Resolve from a CID-only reference — the fetcher receives the volume boundary:

let resolved = try await UserVolume(rawCID: vol.rawCID)
    .resolve(paths: paths, fetcher: myFetcher)

Implement VolumeAwareFetcher to act on the hint:

struct P2PFetcher: VolumeAwareFetcher {
    func provide(rootCID: String, paths: ArrayTrie<ResolutionStrategy>) async throws {
        // Look up which peer advertises this CID.
        // Open a connection or streaming session to that peer.
        // Subsequent fetch() calls can use this connection.
    }

    func fetch(rawCid: String) async throws -> Data {
        // Fetch from the connected peer, or fall back to DHT.
    }
}

If the fetcher doesn't conform to VolumeAwareFetcher, the Volume resolves normally — provide is simply not called. This makes Volumes a zero-cost abstraction for fetchers that don't need locality hints.

Nested volumes:

typealias InnerVolume = VolumeImpl<MerkleDictionaryImpl<String>>
typealias OuterDict = MerkleDictionaryImpl<InnerVolume>
typealias OuterVolume = VolumeImpl<OuterDict>

// Resolving the outer volume calls provide(outerCID, ...)
// When resolution descends into a child InnerVolume, it calls provide(innerCID, ...)
// The fetcher gets two provide calls — one per volume boundary.

MerkleArray

An ordered, append-only collection backed by a MerkleDictionary with 256-bit binary string keys. Indices are encoded as 256-character strings of 0 and 1, so lexicographic order matches numeric order and the radix trie compresses sequential indices efficiently.

import cashew

var log = MerkleArrayImpl<String>()
log = try log.append("event_1")
log = try log.append("event_2")
log = try log.append("event_3")

let first = try log.first()   // "event_1"
let last = try log.last()     // "event_3"
let val = try log.get(at: 1)  // "event_2"
log.count                      // 3

Mutate and delete by index:

log = try log.mutating(at: 1, value: "event_2_updated")
log = try log.deleting(at: 0)  // swaps with last element to maintain contiguous indices

Concatenate two arrays:

var batch = MerkleArrayImpl<String>()
batch = try batch.append("new_1").append("new_2")
log = try log.append(contentsOf: batch)

Range Queries

Range queries use .range as a ResolutionStrategy, resolved via resolve(paths:). Fetches O(k) nodes, not O(n):

let header = HeaderImpl(node: log)
try header.storeRecursively(storer: myStore)

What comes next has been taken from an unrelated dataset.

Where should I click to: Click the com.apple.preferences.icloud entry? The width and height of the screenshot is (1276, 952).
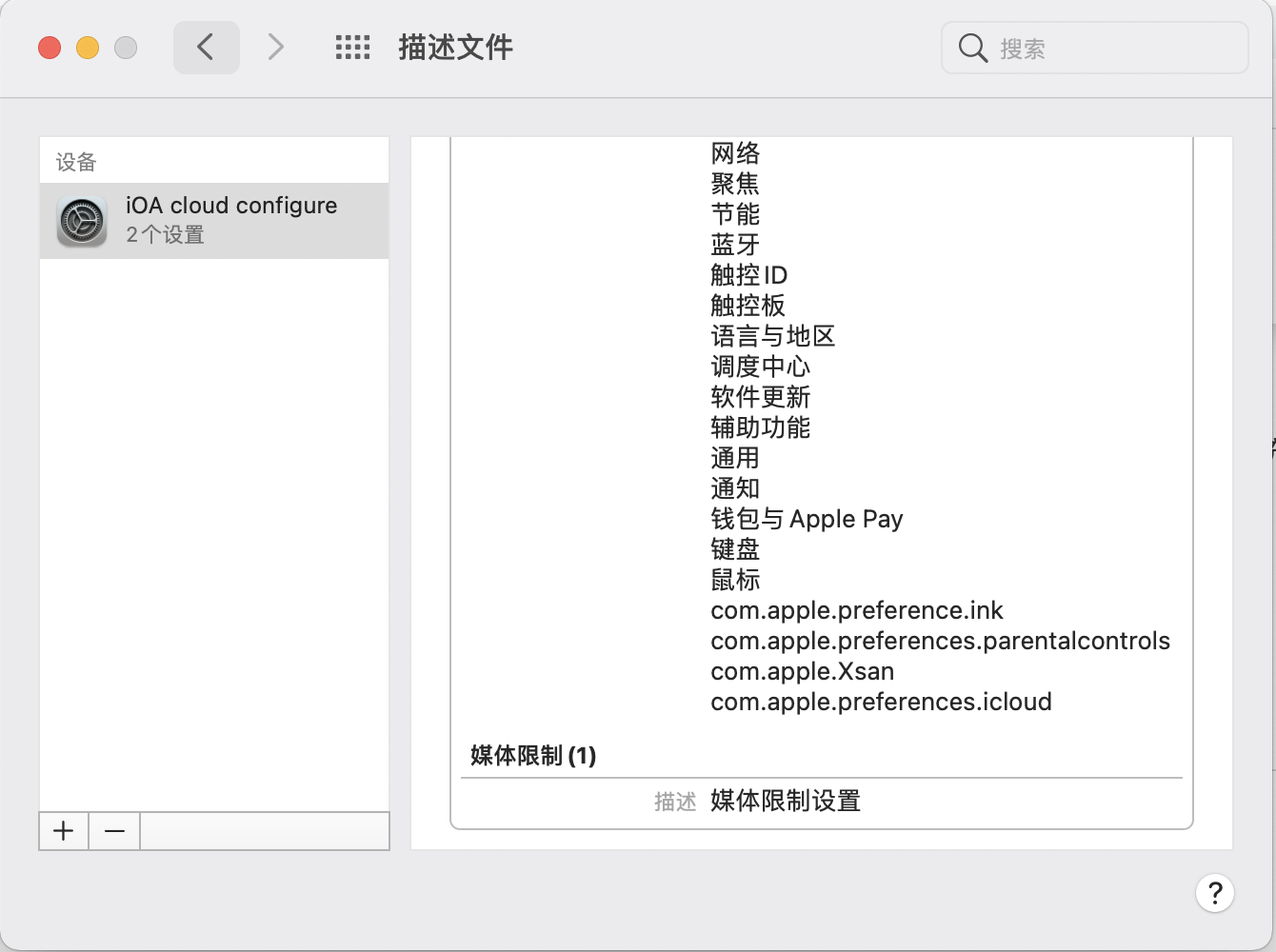pyautogui.click(x=881, y=702)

let resolved = try await HeaderImpl<MerkleArrayImpl<String>>(rawCID: header.rawCID)
    .resolve(fetcher: myFetcher)

// Load only indices 10..<20 from a 1000-element array
let page = try await resolved.node!.resolve(
    paths: MerkleArrayImpl<String>.rangePaths(10..<20), fetcher: myFetcher
)

Build custom resolution paths for full control:

var paths = ArrayTrie<ResolutionStrategy>()
paths.set([], value: .range(10..<20))       // expands to .targeted for each index
paths.set([MerkleArrayImpl<String>.binaryKey(15)], value: .recursive) // override: recursively resolve index 15
let page = try await resolved.node!.resolve(paths: paths, fetcher: myFetcher)

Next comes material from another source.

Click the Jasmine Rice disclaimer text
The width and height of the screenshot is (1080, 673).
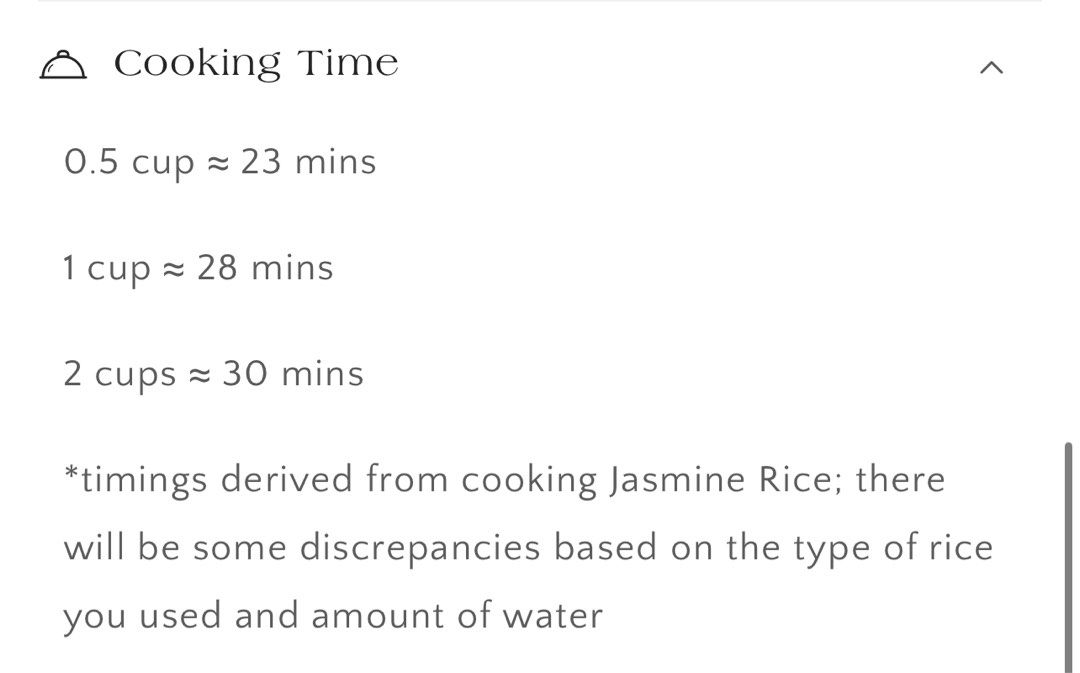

Nested Arrays and Chained Range Queries

Values can be Header types wrapping inner MerkleArrays. Range queries chain through both levels — .range at an outer key flows through to the inner array:

typealias InnerArray = MerkleArrayImpl<String>
typealias OuterArray = MerkleArrayImpl<HeaderImpl<InnerArray>>

// Resolve outer[2..<5] and for each, resolve inner[0..<10]
let page = try await outer.resolve(
    paths: OuterArray.rangePaths(2..<5, innerStrategy: .range(0..<10)),
    fetcher: myFetcher
)

Apply transforms across a range of nested arrays:

let innerTransforms: [[String]: Transform] = [
    [InnerArray.binaryKey(3)]: .update("new_value")
]
// Updates index 3 in every inner array at outer indices 0..<4
let result = try outer.transformNested(
    outerRange: 0..<4, innerTransforms: innerTransforms
)

Or build the full path manually for selective transforms:

var transforms = ArrayTrie<Transform>()
transforms.set([OuterArray.binaryKey(0), InnerArray.binaryKey(2)], value: .update("changed"))
transforms.set([OuterArray.binaryKey(1), InnerArray.binaryKey(5)], value: .delete)
let result = try outer.transform(transforms: transforms)

MerkleSet

A membership-only collection backed by MerkleDictionary with empty string sentinels as values. Supports standard set operations.

import cashew

var set = MerkleSetImpl()
set = try set.insert("alice")
set = try set.insert("bob")
set = try set.insert("charlie")

try set.contains("alice")  // true
try set.contains("dave")   // false
set.count                   // 3

let members: Set<String> = try set.members()  // {"alice", "bob", "charlie"}

set = try set.remove("bob")
try set.contains("bob")  // false

Set operations:

let a = try MerkleSetImpl().insert("alice").insert("bob")
let b = try MerkleSetImpl().insert("bob").insert("charlie")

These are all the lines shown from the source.